The U.S. must borrow more than $2 billion per day from foreigners to finance its huge trade deficits. In 2005, for example, there was a record deficit of $805 billion in the current account, the broadest measure of trade.
Foreigners sell their televisions, cars and oil to Americans and hold dollars in return. Those dollars are invested in stocks, bonds and other assets, including real estate and factories.
Foreigners already own half of the U.S. government’s publicly traded debt. As of January, some $2.19 trillion in Treasury securities was in the hands of central banks, including China and Japan, and private investors abroad.
At the end of 2004, the total foreign direct investment in this country – actual factories, office buildings and other tangible assets as opposed to stocks and bonds – came to $1.53 trillion, 8.2 percent more than in 2003. That investment shows up in all 50 states.

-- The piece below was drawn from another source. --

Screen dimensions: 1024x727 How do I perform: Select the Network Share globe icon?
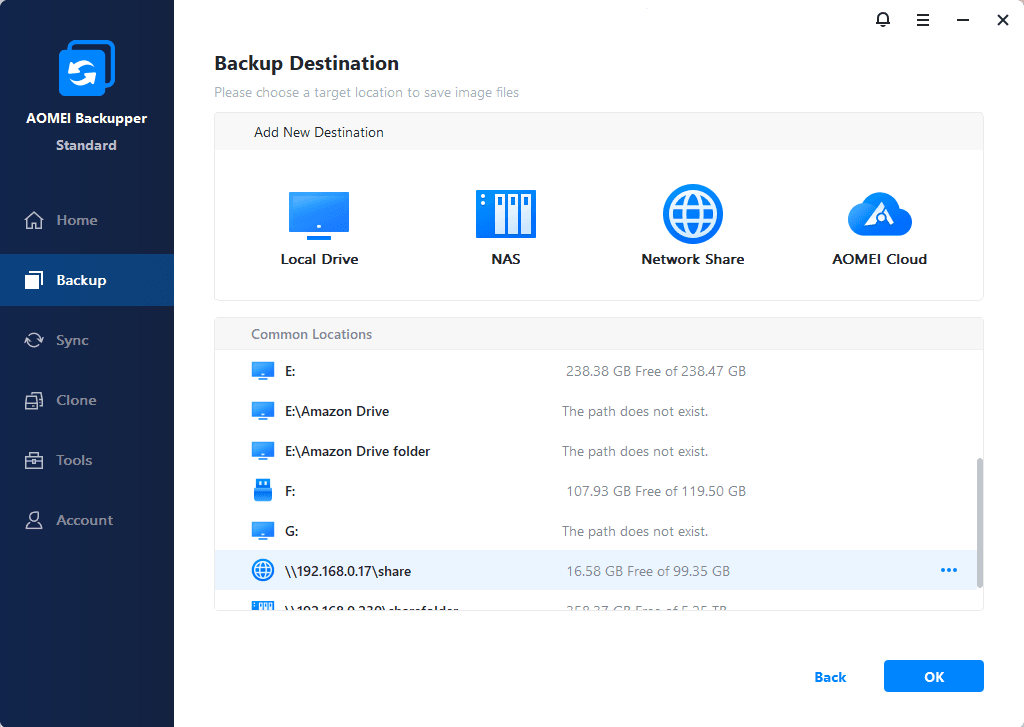click(x=692, y=214)
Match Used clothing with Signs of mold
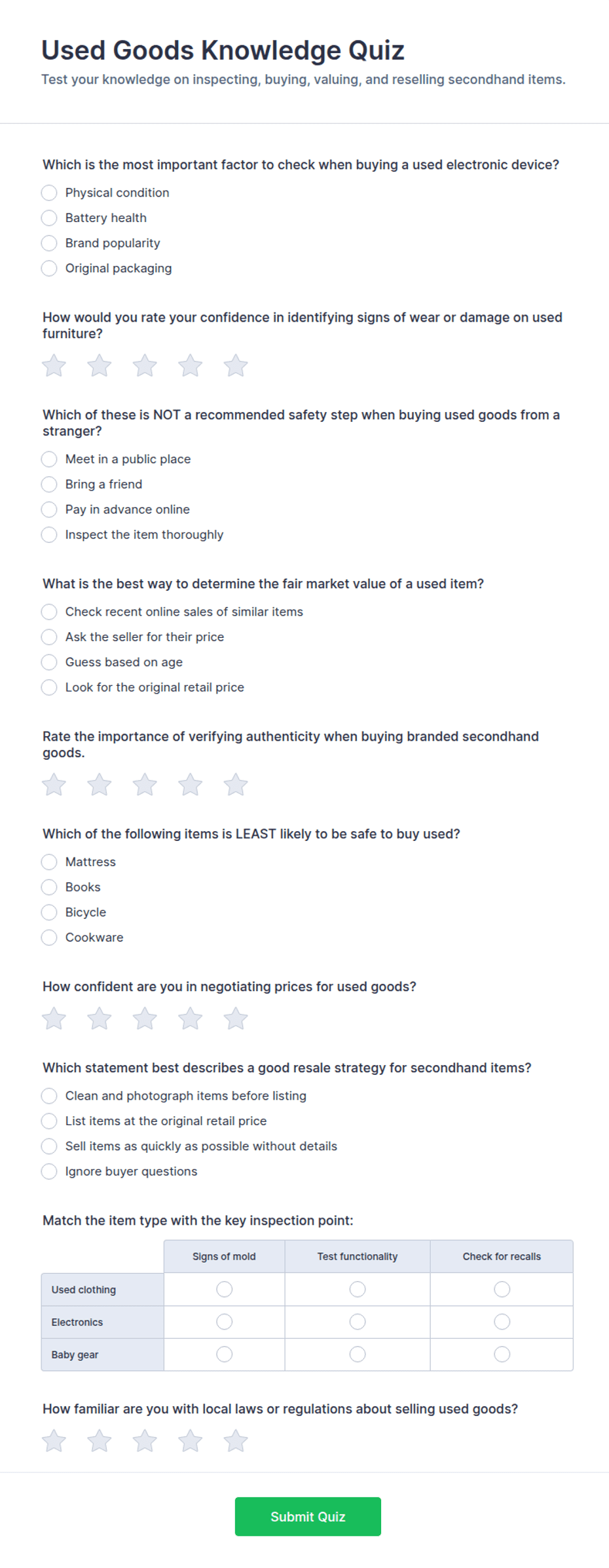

Arab investment has gotten the most scrutiny of late because of the now-withdrawn bid by a Dubai-based company to buy operations at six major U.S. ports. But statistics show that Arab investments represent only a fraction of the total direct investment in the U.S. by foreigners.
European nations accounted for $977 billion of the $1.53 trillion of foreign direct investment, according to figures compiled by the Commerce Department.
By contrast, Arab countries in the Middle East accounted for $9.3 billion, led by $4.7 billion in investment from Saudi Arabia. The United Arab Emirates was second among Middle East Arab countries with $1.8 billion in investments, according to the data.
DP World of Dubai said last week it intends to sell its U.S. operations to an American-owned company. But that has not stopped some members of Congress from seeking to overhaul the way such deals are reviewed by a secretive government panel.
A bill by the chairman of the House Armed Services Committee, Republican Rep. Duncan Hunter of California, would bar foreign ownership of U.S. infrastructure deemed critical to national security.
Opponents say his proposal would mean the fire sale of billions of dollars of assets now in foreign hands and end up hurting the U.S. economy.
For more than a decade, French tire maker Michelin has been the exclusive supplier of tires for NASA’s space shuttles. DSM, a Dutch company, makes body armor for U.S. troops. Nearly one in five U.S. oil refineries is foreign-owned.
“People don’t understand how integrated the U.S. economy has become with the global economy, how dependent we have become on other nations,” said Clyde Prestowitz, president of the Economic Strategy Institute, a Washington think tank.
Some analysts believe such realities are getting lost as politicians try to respond to growing anxiety about the trade deficits, the loss of nearly 3 million manufacturing jobs since mid-2000, immigration problems and the threat of more terrorist attacks.
“We have to be very careful that we don’t overreact in the legislative process and enact economic policy masquerading as national security policy,” said Todd Malan, head of the Organization for International Investment.